• SUPPLIED DATA
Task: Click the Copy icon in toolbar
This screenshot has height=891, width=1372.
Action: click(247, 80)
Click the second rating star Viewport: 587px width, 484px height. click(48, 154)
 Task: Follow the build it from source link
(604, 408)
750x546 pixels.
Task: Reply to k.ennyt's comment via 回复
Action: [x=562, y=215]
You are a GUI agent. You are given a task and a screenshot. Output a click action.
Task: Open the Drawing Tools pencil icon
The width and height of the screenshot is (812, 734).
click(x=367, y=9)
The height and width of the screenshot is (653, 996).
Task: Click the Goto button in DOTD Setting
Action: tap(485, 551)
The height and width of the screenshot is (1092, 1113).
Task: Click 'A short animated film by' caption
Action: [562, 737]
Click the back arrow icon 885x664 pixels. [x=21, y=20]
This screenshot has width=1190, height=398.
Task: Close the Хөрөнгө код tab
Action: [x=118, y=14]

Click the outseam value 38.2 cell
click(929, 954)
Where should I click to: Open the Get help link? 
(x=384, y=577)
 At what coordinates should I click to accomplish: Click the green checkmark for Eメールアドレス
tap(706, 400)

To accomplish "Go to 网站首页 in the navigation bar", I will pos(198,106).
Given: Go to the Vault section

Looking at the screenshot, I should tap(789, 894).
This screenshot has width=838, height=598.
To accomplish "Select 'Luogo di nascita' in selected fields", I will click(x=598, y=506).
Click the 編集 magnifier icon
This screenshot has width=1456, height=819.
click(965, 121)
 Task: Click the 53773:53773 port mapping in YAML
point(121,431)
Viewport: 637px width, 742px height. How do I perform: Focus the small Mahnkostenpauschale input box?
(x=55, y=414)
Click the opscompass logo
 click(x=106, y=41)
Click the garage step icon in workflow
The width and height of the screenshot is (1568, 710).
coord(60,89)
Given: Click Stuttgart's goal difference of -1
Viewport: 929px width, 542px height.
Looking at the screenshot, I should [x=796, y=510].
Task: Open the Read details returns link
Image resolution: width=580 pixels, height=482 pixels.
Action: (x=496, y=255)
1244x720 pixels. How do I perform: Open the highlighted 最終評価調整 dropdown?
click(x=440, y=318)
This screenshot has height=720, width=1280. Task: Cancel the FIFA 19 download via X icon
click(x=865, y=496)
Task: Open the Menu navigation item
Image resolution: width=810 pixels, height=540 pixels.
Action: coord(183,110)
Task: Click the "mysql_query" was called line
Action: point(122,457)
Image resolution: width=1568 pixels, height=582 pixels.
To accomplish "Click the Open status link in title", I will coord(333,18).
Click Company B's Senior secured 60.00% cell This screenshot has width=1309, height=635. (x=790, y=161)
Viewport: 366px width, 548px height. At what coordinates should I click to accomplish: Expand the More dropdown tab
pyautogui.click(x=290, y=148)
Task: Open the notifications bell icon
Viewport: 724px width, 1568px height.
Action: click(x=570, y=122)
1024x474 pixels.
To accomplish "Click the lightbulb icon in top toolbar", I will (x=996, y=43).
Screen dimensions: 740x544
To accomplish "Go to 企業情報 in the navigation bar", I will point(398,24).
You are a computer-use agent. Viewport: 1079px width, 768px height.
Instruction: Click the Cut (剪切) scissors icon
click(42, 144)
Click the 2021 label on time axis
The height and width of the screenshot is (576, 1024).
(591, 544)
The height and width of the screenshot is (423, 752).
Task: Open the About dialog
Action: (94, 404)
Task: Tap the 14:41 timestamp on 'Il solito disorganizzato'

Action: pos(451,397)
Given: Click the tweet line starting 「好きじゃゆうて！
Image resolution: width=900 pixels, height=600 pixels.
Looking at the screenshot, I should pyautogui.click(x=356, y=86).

• WORK INSTRUCTION
Print all of the lines above so that each one matches its original exactly.

• YOUR RESPONSE
Task: Click the Copy icon in toolbar
This screenshot has height=891, width=1372.
Action: click(247, 80)
Click the second rating star Viewport: 587px width, 484px height. click(48, 154)
 Task: Follow the build it from source link
(604, 408)
750x546 pixels.
Task: Reply to k.ennyt's comment via 回复
Action: [x=562, y=215]
You are a GUI agent. You are given a task and a screenshot. Output a click action.
Task: Open the Drawing Tools pencil icon
The width and height of the screenshot is (812, 734).
click(x=367, y=9)
The height and width of the screenshot is (653, 996).
Task: Click the Goto button in DOTD Setting
Action: tap(485, 551)
The height and width of the screenshot is (1092, 1113).
Task: Click 'A short animated film by' caption
Action: [562, 737]
Click the back arrow icon 885x664 pixels. [x=21, y=20]
This screenshot has width=1190, height=398.
Task: Close the Хөрөнгө код tab
Action: [x=118, y=14]

Click the outseam value 38.2 cell
click(929, 954)
Where should I click to: Open the Get help link? 
(x=384, y=577)
 At what coordinates should I click to accomplish: Click the green checkmark for Eメールアドレス
tap(706, 400)

To accomplish "Go to 网站首页 in the navigation bar", I will pos(198,106).
Given: Go to the Vault section

Looking at the screenshot, I should tap(789, 894).
This screenshot has width=838, height=598.
To accomplish "Select 'Luogo di nascita' in selected fields", I will click(x=598, y=506).
Click the 編集 magnifier icon
This screenshot has width=1456, height=819.
click(965, 121)
 Task: Click the 53773:53773 port mapping in YAML
point(121,431)
Viewport: 637px width, 742px height. How do I perform: Focus the small Mahnkostenpauschale input box?
(x=55, y=414)
Click the opscompass logo
 click(x=106, y=41)
Click the garage step icon in workflow
The width and height of the screenshot is (1568, 710).
coord(60,89)
Given: Click Stuttgart's goal difference of -1
Viewport: 929px width, 542px height.
Looking at the screenshot, I should [x=796, y=510].
Task: Open the Read details returns link
Image resolution: width=580 pixels, height=482 pixels.
Action: (x=496, y=255)
1244x720 pixels. How do I perform: Open the highlighted 最終評価調整 dropdown?
click(x=440, y=318)
This screenshot has height=720, width=1280. Task: Cancel the FIFA 19 download via X icon
click(x=865, y=496)
Task: Open the Menu navigation item
Image resolution: width=810 pixels, height=540 pixels.
Action: coord(183,110)
Task: Click the "mysql_query" was called line
Action: point(122,457)
Image resolution: width=1568 pixels, height=582 pixels.
To accomplish "Click the Open status link in title", I will coord(333,18).
Click Company B's Senior secured 60.00% cell This screenshot has width=1309, height=635. (x=790, y=161)
Viewport: 366px width, 548px height. At what coordinates should I click to accomplish: Expand the More dropdown tab
pyautogui.click(x=290, y=148)
Task: Open the notifications bell icon
Viewport: 724px width, 1568px height.
Action: click(x=570, y=122)
1024x474 pixels.
To accomplish "Click the lightbulb icon in top toolbar", I will (x=996, y=43).
Screen dimensions: 740x544
To accomplish "Go to 企業情報 in the navigation bar", I will point(398,24).
You are a computer-use agent. Viewport: 1079px width, 768px height.
Instruction: Click the Cut (剪切) scissors icon
click(42, 144)
Click the 2021 label on time axis
The height and width of the screenshot is (576, 1024).
(591, 544)
The height and width of the screenshot is (423, 752).
Task: Open the About dialog
Action: (94, 404)
Task: Tap the 14:41 timestamp on 'Il solito disorganizzato'

Action: pos(451,397)
Given: Click the tweet line starting 「好きじゃゆうて！
Image resolution: width=900 pixels, height=600 pixels.
Looking at the screenshot, I should pyautogui.click(x=356, y=86).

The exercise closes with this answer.